Airway nociceptors activated by pro-inflammatory cytokines.

The present studies evaluate whether the vagus nerves link the lungs' immune and neural systems by transmitting information through pulmonary nociceptors. Single unit activities from pulmonary nociceptors [C fiber receptors (CFRs) and high threshold Adelta fiber receptors (HTARs)] were recorded from the cervical vagus nerve in anesthetized, open-chest, and mechanically ventilated rabbits. Interleukin1beta was then injected into the nociceptor field (IL-1beta, 10 microg/ml, 20 microl).

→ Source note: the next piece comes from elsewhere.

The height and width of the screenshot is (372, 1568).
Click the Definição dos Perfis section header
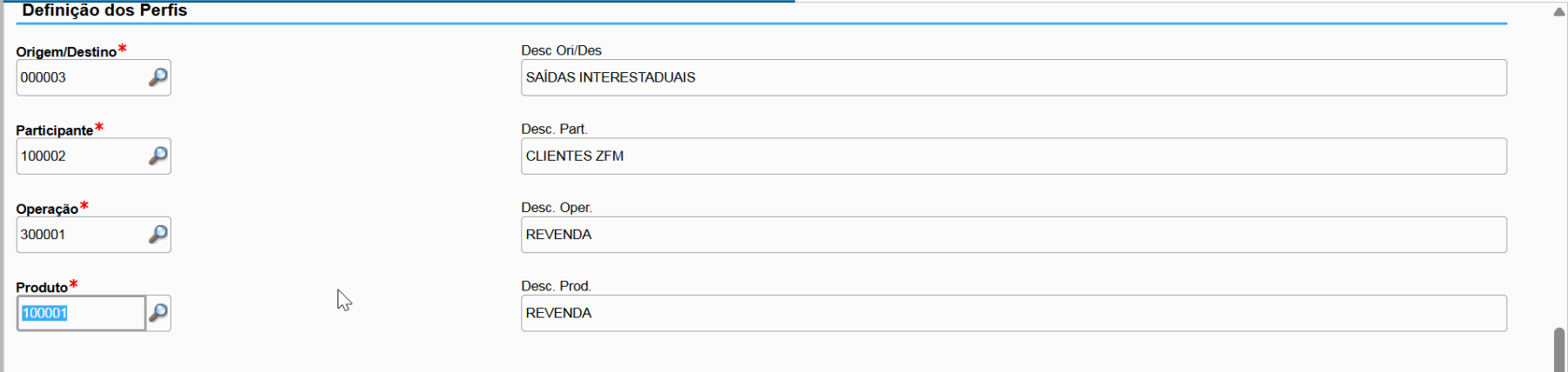point(104,10)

Both CFRs and HTARs were stimulated by the local injection; their activities increased from 0.2+/-0.1 to 1.8+/-0.5 imp/s (n=10; p<0.01), and from 0.2+/-0.1 to 1.1+/-0.1 imp/s, respectively (n=6; p<0.01). These increases were greatly attenuated by simultaneous administration of IL-1beta with IL-1 ra, a natural IL-1 receptor antagonist. The nociceptors were not stimulated by local injection of normal saline. Our data demonstrate that nociceptors can be activated by pro-inflammatory cytokines and support the hypothesis that airway nociceptors transmit immune signals from the lung to the brain.